At any other time the news that Jozsef was fighting in Russia would have filled her with anxiety. Now, beside all the other news, it seemed just a minor unpleasantness.

“Why us?” she asked, puzzled. “Why have we been picked out so quickly? There are others like us in town, the Maryks, the Glatz family. They are like us but nothing has happened to them yet.”

“I think—suspect—someone has drawn attention to us, Malie,” he said into the darkness. “Someone has pointed to the Ferencs and the Kleins a little before it is our turn. I received the same feeling every time I approached the matters of special papers for getting out of the country. Someone was there before me, making sure we are blocked.”

“Who would do such a thing?”

“I spoke to Leo on his last leave. He had a theory. He hardly believed it himself, it was so absurd. But do you remember the peasant child your brother-in-law befriended?”

“Janos Marton? Of course, we all befriended him. We gave him clothes and Leo’s old textbooks. Marie even used to feed him sometimes. And he did well. He became a schoolteacher here in the town. You have seen him, David.”

“Yes, I took little notice of him. Perhaps I should have done.”

“But why should he hurt us? He owes us everything.”

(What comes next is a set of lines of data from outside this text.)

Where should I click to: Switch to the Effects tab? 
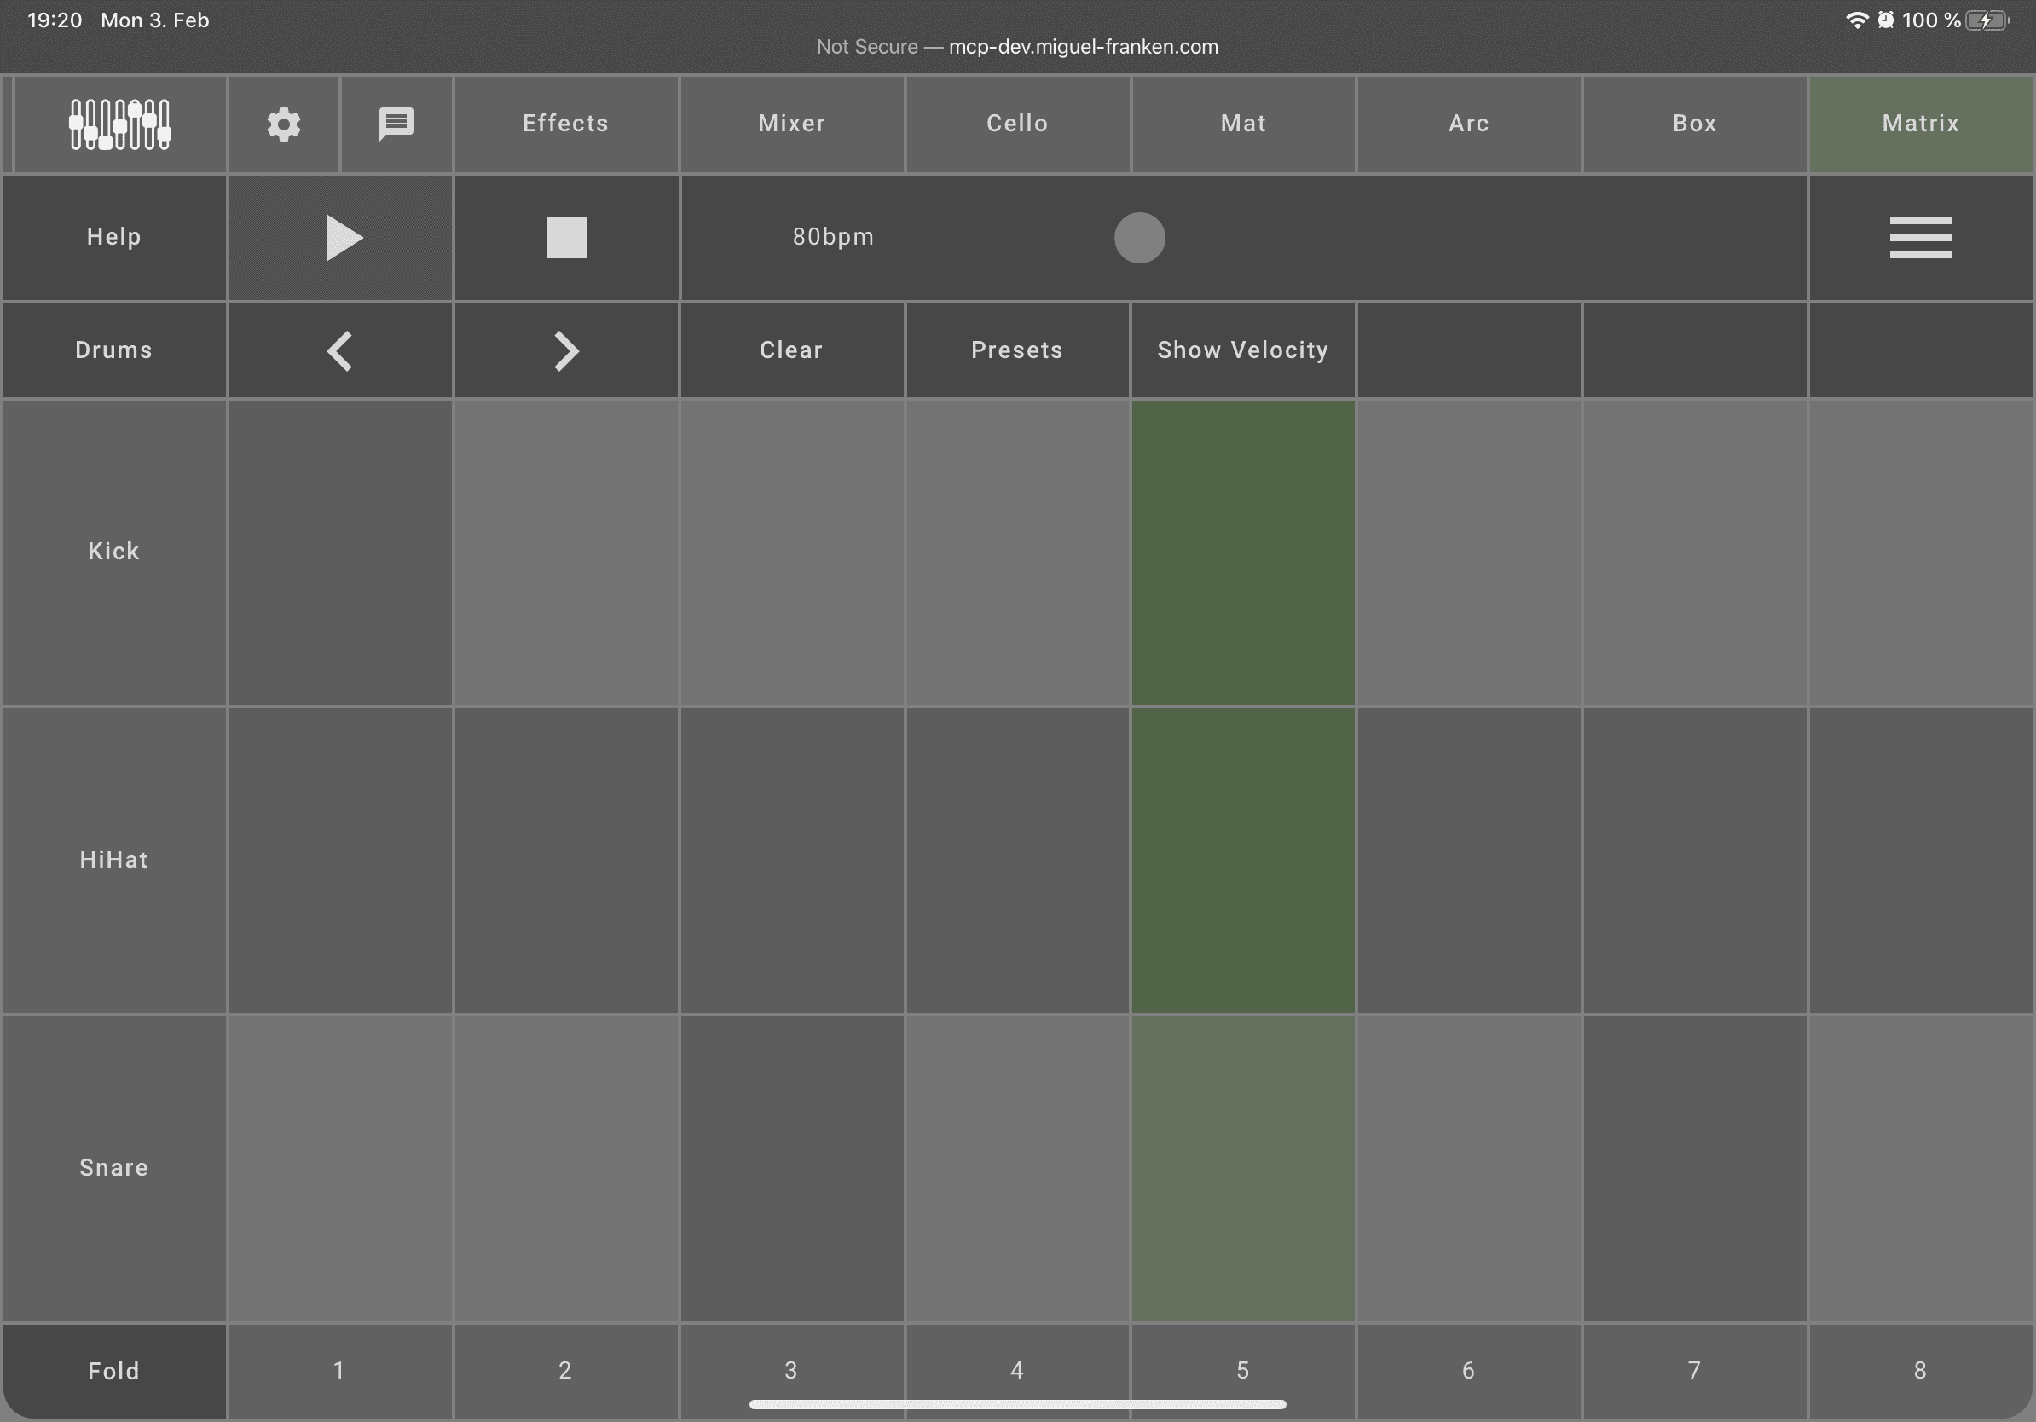click(x=564, y=122)
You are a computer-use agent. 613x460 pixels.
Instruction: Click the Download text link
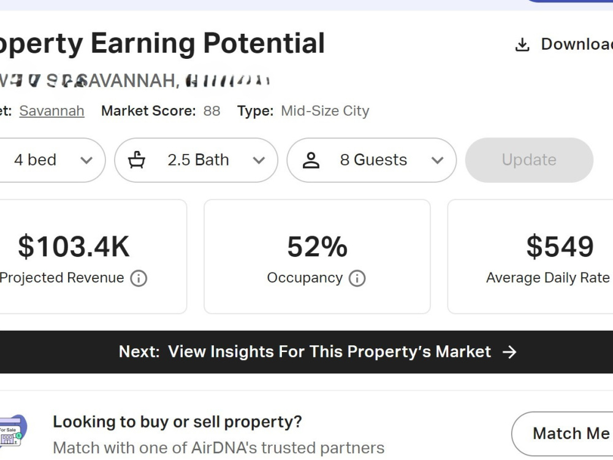coord(577,44)
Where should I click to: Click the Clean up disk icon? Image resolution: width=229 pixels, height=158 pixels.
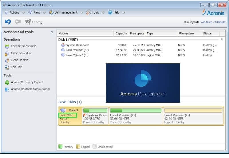coord(7,60)
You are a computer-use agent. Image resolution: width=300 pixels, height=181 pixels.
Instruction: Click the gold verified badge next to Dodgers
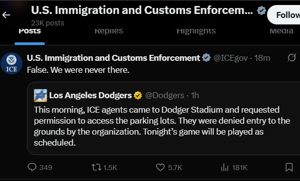[138, 95]
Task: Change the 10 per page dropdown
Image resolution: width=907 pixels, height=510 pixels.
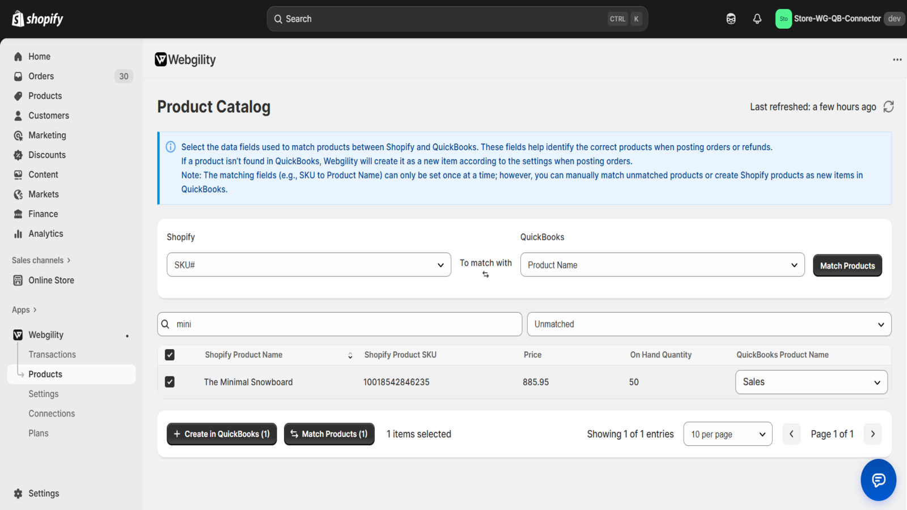Action: tap(727, 434)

“Sometimes it is the very ones to whom we owe the most that we hate the most. Leo told me that he was always aware that Janos Marton hated him, has hated him from childhood.”

“It sounds so foolish,” she said despairingly. “And how could he harm us? A provincial schoolteacher, a peasant.”

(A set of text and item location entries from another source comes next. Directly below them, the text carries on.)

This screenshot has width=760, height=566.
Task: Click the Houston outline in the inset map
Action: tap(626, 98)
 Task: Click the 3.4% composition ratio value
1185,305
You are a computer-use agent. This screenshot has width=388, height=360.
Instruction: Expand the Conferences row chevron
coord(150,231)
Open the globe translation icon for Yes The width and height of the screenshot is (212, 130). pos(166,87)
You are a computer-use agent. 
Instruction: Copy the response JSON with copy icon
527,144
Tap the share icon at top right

“He writes for the newspapers. He has friends who are minor officials, bureaucrats. It is easy to do. Just a whisper, a name dropped....”

It was insane, mad. Impressions, memories, raced through her head in disorder, trying to weave logic out of a sequence of irrational events. She was tired and her head ached with trying to understand, trying to reason what they could do to save themselves. She felt David’s hand in hers finally begin to relax. Let him sleep, poor darling; he has worked and worried for us for so long. Let him sleep.

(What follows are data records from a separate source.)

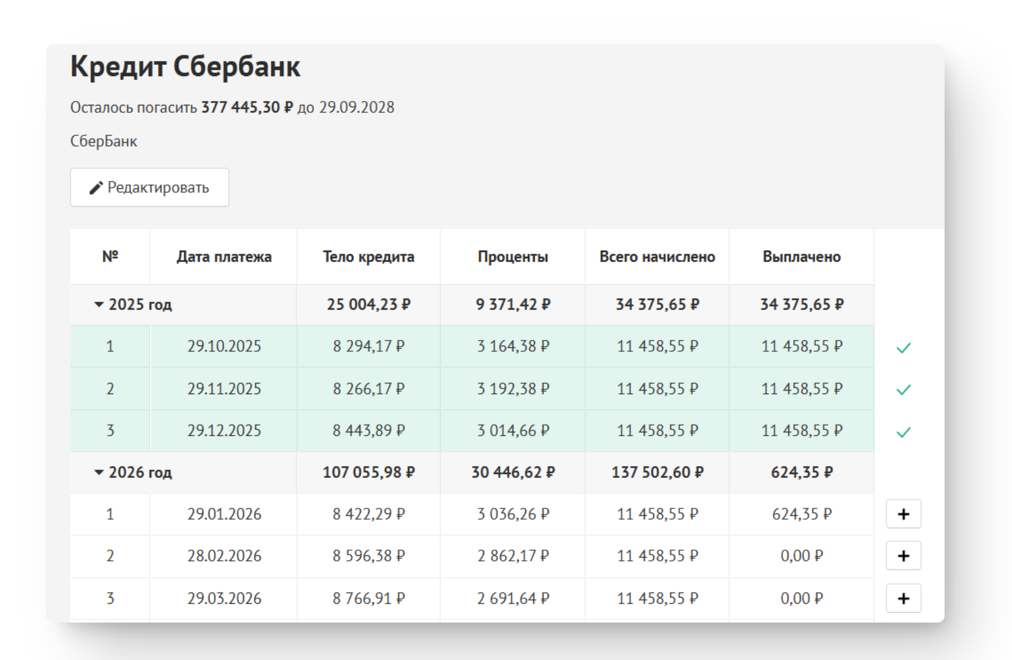Collapse the 2026 год group
This screenshot has height=660, width=1012.
coord(99,472)
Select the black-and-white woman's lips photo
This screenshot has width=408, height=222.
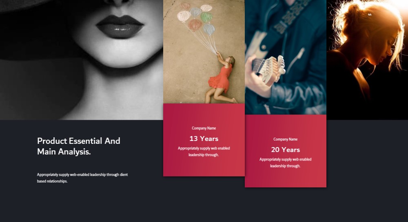82,60
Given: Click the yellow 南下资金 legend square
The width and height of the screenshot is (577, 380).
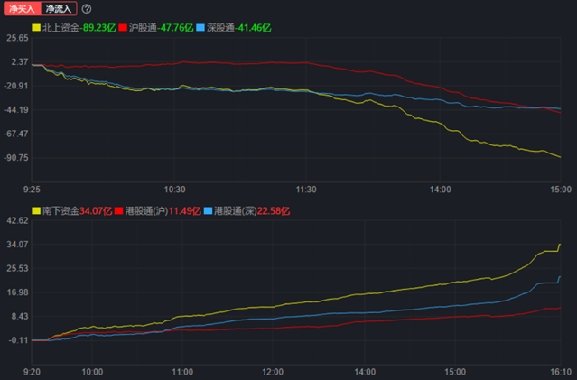Looking at the screenshot, I should click(x=36, y=210).
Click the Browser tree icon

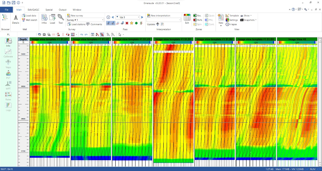tap(5, 17)
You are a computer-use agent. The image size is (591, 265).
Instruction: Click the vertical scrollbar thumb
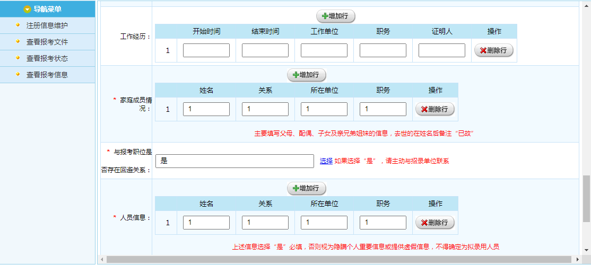coord(586,199)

The turmoil in her own brain continued, grew worse. One thought emerged clearly, a piece of good common sense. Terez must go home. If the Ferencs and the Kleins were marked, Terez would be safer up at the farm with her father’s people. Adam would be able to protect her better than David, for the simple reason that Adam was not Jewish. Terez, whatever the hazard to her education, must go home.

“But why must I go home? I’ve only just come back for the new term! I need to study for my
Abiturium!
And the school play. I was to have the lead in the new play, and Jacob has promised to take me skating when the lake freezes. I don’t want to go home!”

She looked so much like Eva that Malie had a sense of time telescoping: Eva at the end of a ball—“Uncle Sandor has come, Eva”—“But I don’t want to go home!”

“Darling, you know Uncle David and I love having you here. We shall hate to lose you. But we feel you will be safer with your papa. The war—”

“You mean because Uncle David is Jewish?” asked Terez slowly. Her brown eyes stared hugely into Malie’s, trying to be brave but showing the first glimmer of the now recognizable fear that hovered over all of them. “Nothing could happen to us, could it, Aunt Malie? Everyone at school says we’ll be all right if Horthy can keep the Germans out. I think he can, don’t you?”

“I hope so, dear. But I still think you should go home. It isn’t just your Uncle David; there is Grandfather Ferenc too. You do understand, don’t you, Terez?”

The girl was still. She sat lifeless in the huge carved chair they had brought with them from their Budapest apartment. Everything around them was rich, luxurious, in perfect taste. It seemed ridiculous to be talking about danger in this comfortable drawing-room.

“Terez, if you go home to your papa and your grandmother Kaldy, people will not be constantly reminded of... of the other side of your family.”